Stillwater NewsPress

— Howard Lewis, a lifelong Yale resident, passed away Thursday, Nov. 7, 2013, in the Stillwater Medical Center, Stillwater at the age of 74 years.

Funeral services have been entrusted to the care of Palmer Marler Funeral Home, Yale,  and will be held at 2 p.m., Wednesday in the Assembly of God, Yale with Pastor Randell Newby officiating.  He will be assisted by Lendal Bolin of the Yale Church of Christ. Father Emmanuel Nduka and Kenny Longrake of the Saints Peter & Paul Catholic Church in Cushing will be officiating the interment in the Highland Cemetery, Oilton.

Howard was born Sept. 11, 1939, in Maramec, the son of the late Jesse G. Lewis and Lucille (Collins) Lewis. In 1944, the family moved to Yale where he attended Yale schools and graduated in 1958. After a stint in the Marine Corps, he returned home and did various jobs including truck driving for Rowlands Rock Crusher, equipment operator for Payne County, and ODOT, Cushing district. He retired from Oklahoma State University in October 2002.

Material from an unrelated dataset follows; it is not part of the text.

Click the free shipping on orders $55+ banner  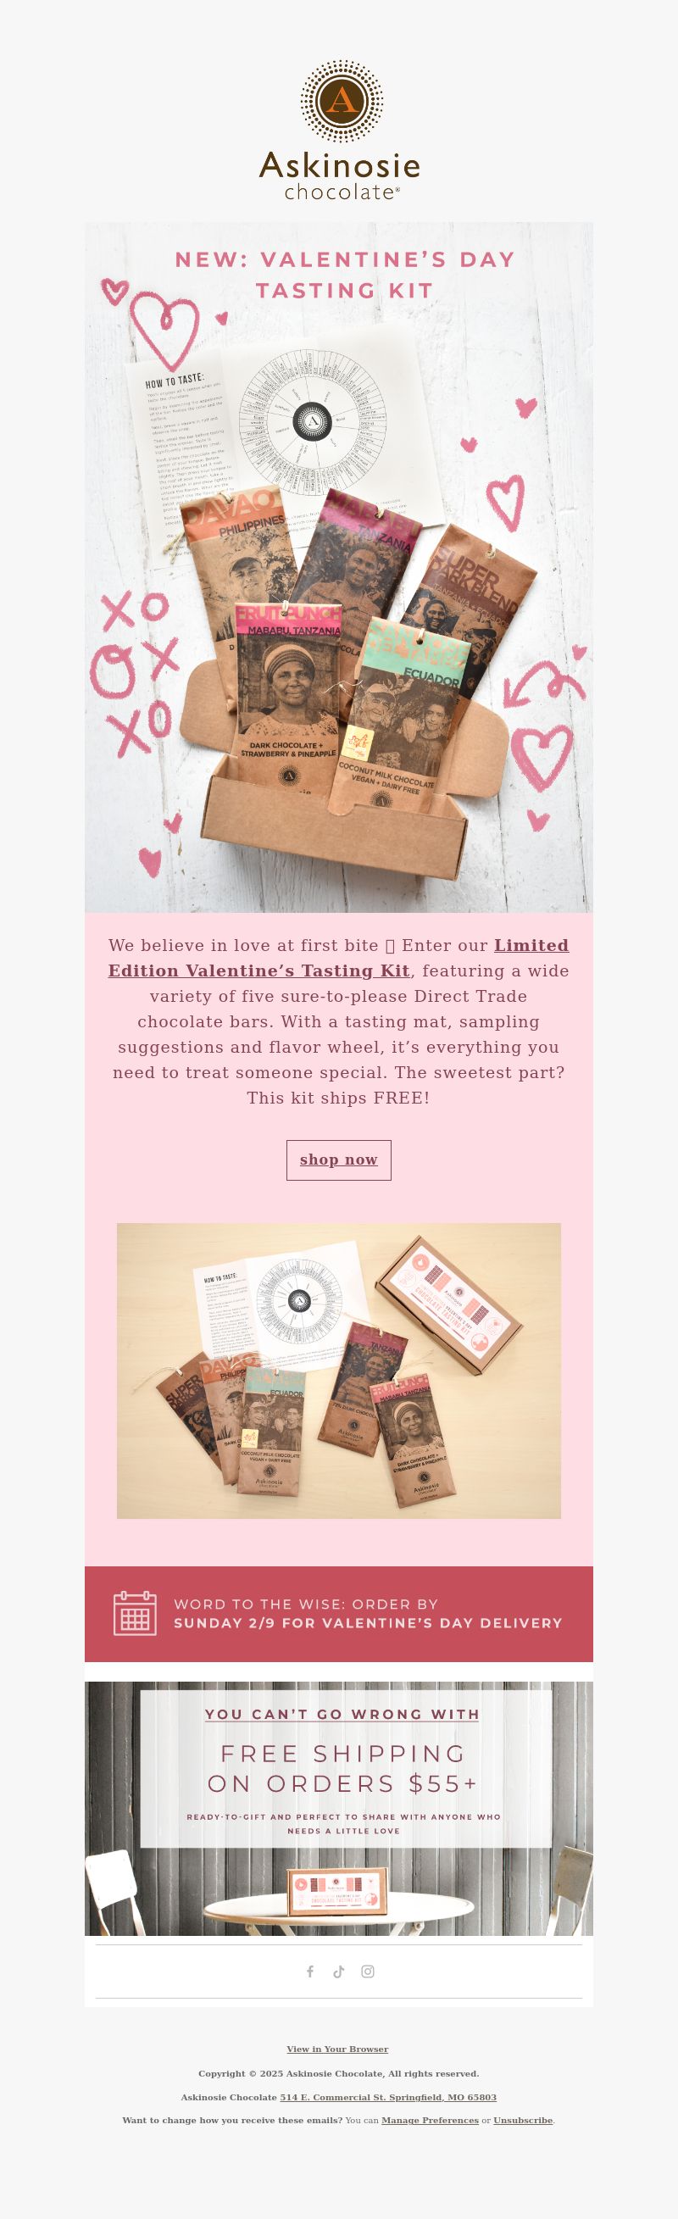(339, 1808)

Howard is survived by his wife, Clara Mae Lewis; one son, Gregory Lewis of the home, one daughter Jennifer Sexton and her husband Jeff of Yale; three grandchildren Grayson, Kennedy, and Ainsley, of rural Yale, one brother, Henry I. Lewis of Yale, four sisters: Delilah Moore, and Brenda Bryer, both of Yale, Mary Grubb and her husband Toby of Skiatook, and Elizabeth Thomison and her husband George of Copan.  Howard was preceded in death by his mother and father, and one sister, Jessie ConDee.

Howard was an artist and novel writer, authoring such books as “The Coronado Connection” and “Gold Across the Cimarron.” He wrote the popular “The Yale I Remember”  in the Yale newspaper column for a number of years, and at one time had a column called “Yale, My Old Hometown” in the Drumright Gusher.  Howard also did woodworking as a hobby. He enjoyed playing musical instruments and singing, especially gospel music and golden oldies from the 1950s.

Howard had a “good heart” as one friend described, and he made many friends in the Yale community and at the Life Center in Stillwater where he spent many of his last days. Howard was genuinely interested in other people and eager to help others in need.